Flower Care Tips

A bouquet of fresh flowers can brighten up any room, but before long, they start to wilt and die. Taking proper care of your flowers will help them last longer, but there's no need to buy fancy preservative. Follow these steps by George Thomas Florist to keep your flowers living longer.

Fresh Flower Care, Care for Orchids, Care for Succulents


Make sure the container your flowers come in is always full of fresh, clean water. Re-cutting the stems at a 45° angle one or two inches from the bottom will reopen the seal from their last cut, helping your blooms soak up every last drop. Flowers like to play it cool, so set the dial for between a pleasant 65 to 72 degrees F but make sure they never freeze, don't forget them in the car in colder months. Let them bask in the sunlight from a distance, and don't make home a spot near vents, appliances, or electronics like TVs and computers. 

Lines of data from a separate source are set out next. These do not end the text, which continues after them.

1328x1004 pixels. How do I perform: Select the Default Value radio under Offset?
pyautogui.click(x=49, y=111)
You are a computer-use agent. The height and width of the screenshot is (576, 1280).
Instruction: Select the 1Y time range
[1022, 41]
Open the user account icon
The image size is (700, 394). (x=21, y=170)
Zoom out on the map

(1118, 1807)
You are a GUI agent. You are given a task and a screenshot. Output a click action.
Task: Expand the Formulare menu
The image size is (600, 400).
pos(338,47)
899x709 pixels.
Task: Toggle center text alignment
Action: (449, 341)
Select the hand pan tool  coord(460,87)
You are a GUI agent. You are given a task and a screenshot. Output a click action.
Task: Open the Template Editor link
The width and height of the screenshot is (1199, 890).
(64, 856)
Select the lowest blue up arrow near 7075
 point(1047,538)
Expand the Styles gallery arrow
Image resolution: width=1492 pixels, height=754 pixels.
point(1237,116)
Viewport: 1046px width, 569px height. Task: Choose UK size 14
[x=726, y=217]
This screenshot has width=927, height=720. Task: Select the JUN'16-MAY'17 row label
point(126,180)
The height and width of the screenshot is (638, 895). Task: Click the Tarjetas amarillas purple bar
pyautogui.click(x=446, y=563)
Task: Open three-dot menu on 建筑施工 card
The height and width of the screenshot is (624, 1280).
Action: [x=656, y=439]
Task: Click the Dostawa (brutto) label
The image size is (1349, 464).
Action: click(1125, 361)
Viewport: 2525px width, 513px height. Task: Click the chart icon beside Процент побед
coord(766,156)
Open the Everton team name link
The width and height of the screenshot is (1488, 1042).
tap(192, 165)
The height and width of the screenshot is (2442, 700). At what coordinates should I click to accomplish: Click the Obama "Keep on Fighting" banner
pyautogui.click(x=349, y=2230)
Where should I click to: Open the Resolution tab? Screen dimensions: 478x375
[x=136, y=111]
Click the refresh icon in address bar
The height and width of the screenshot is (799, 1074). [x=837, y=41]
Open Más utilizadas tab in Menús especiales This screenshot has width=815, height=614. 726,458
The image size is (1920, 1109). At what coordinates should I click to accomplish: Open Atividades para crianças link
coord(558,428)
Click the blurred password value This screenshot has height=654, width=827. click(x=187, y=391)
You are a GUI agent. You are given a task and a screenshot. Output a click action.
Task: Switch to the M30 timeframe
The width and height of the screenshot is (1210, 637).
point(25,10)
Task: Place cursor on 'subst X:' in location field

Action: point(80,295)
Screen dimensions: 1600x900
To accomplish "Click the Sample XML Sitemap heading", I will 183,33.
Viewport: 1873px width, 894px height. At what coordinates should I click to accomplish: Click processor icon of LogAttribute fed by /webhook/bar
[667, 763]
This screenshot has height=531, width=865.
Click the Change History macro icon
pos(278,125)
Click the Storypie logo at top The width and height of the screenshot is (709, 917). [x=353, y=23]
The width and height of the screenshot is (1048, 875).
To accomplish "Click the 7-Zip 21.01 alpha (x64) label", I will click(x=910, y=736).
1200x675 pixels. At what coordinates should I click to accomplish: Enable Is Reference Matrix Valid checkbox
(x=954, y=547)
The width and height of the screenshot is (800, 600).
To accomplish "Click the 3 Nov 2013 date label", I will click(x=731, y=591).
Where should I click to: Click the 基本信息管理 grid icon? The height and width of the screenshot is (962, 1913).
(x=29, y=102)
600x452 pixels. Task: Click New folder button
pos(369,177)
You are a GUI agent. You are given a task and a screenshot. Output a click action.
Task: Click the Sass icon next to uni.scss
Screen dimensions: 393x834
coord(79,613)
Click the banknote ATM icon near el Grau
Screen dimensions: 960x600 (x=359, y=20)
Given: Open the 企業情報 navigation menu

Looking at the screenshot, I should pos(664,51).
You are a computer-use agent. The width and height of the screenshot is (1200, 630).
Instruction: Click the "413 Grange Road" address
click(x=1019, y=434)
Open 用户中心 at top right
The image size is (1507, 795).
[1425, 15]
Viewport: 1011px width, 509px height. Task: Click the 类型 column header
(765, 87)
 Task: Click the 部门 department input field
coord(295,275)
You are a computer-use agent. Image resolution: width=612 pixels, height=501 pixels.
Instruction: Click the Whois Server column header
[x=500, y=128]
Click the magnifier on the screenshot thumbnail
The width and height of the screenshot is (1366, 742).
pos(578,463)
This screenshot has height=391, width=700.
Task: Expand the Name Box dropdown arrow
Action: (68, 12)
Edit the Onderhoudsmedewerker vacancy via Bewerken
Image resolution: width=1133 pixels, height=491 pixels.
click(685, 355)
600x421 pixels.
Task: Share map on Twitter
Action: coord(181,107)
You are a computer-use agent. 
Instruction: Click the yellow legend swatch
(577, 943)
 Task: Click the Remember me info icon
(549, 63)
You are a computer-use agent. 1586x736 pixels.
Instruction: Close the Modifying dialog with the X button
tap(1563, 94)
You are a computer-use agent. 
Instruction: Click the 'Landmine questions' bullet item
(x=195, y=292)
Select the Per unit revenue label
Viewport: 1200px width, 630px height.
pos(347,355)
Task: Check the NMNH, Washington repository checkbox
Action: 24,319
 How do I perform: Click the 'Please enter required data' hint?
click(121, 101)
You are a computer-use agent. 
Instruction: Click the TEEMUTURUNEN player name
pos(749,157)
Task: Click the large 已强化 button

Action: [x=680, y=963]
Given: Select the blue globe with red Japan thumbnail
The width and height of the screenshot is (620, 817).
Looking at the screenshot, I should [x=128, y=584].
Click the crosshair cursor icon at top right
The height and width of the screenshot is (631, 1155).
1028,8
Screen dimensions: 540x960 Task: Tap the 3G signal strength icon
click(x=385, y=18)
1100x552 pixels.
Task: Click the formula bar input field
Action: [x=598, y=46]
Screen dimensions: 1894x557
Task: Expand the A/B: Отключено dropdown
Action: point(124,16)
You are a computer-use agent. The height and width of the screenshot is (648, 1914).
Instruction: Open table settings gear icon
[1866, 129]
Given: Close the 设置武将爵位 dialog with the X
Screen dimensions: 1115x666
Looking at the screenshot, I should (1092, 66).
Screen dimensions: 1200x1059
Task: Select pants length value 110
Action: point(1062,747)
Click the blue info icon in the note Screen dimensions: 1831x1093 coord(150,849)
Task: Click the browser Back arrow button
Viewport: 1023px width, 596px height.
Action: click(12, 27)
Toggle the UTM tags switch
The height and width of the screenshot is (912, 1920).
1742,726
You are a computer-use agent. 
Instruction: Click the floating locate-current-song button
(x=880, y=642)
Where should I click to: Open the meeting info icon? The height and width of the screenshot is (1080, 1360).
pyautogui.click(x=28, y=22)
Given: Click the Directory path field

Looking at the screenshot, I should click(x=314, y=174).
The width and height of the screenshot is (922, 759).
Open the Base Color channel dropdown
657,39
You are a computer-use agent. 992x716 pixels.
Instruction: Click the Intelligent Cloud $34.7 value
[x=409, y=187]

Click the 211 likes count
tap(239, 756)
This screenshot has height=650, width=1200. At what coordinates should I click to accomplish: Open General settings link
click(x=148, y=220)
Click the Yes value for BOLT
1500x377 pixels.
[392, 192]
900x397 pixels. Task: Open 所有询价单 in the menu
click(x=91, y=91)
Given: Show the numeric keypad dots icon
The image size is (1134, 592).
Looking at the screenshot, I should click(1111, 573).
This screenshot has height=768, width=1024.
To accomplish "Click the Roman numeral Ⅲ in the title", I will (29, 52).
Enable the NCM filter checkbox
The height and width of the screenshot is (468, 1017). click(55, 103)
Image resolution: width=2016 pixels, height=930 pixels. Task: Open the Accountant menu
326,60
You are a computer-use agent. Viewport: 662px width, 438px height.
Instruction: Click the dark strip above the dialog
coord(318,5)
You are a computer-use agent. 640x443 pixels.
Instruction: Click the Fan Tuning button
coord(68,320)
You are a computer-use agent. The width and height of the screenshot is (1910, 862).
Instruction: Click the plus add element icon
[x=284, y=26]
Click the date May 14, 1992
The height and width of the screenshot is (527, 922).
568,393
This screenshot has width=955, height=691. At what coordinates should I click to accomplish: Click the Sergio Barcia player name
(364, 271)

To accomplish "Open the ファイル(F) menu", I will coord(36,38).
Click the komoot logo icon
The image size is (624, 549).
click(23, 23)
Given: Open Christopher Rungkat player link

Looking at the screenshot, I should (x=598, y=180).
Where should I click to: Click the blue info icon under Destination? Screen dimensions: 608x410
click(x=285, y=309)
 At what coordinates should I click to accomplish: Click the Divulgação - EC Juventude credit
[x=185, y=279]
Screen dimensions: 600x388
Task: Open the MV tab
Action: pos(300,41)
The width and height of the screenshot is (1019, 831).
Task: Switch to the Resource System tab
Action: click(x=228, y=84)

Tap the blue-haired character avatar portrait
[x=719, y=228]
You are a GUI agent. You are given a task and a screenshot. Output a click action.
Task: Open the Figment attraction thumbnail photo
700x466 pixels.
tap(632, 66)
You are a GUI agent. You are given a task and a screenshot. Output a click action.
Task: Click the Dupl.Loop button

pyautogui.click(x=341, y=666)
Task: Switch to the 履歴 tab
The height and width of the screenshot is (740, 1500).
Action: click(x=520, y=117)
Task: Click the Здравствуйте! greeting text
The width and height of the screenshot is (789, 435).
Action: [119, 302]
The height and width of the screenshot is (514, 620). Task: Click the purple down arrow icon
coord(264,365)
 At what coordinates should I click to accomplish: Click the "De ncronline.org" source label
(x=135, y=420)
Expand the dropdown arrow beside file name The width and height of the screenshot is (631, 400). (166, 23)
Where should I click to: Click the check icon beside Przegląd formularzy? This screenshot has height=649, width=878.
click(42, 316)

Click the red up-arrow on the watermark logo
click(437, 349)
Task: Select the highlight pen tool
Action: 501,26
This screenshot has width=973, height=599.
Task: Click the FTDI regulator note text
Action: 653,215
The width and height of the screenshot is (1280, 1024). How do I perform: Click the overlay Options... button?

When it comes to light, orchids fall into two camps. Ascocenda, Cattleya, Dendrobium, Oncidium and Vanda are fans of bright, indirect light, while Paphiopedilum, Phalaenopsis and Miltonia prefer the shade. Keep the bottom of your orchid's container dry by watering about every 10 days. Provide adequate air circulation and offer them a boost with a liquid fertilizer according to the label on the bottle, usually once or twice a month. And don't add soil to your orchid's container; most are epiphytes---they get their moisture and nutrients from the air, bark and moss near their roots. Let them put down roots in a bed of rocks, moss, or bark, the way nature intended.


Water your succulent when it has dried out completely from the last watering, soaking the soil until it drains out, generally every one to two weeks. If your container doesn't have drainage holes, water down to just the top ½ inch of soil. While succulents love natural light, they'll do fine if they get six hours of sunshine a day. If you see a wilted leaf, simply prune it off. Your succulent will thank you.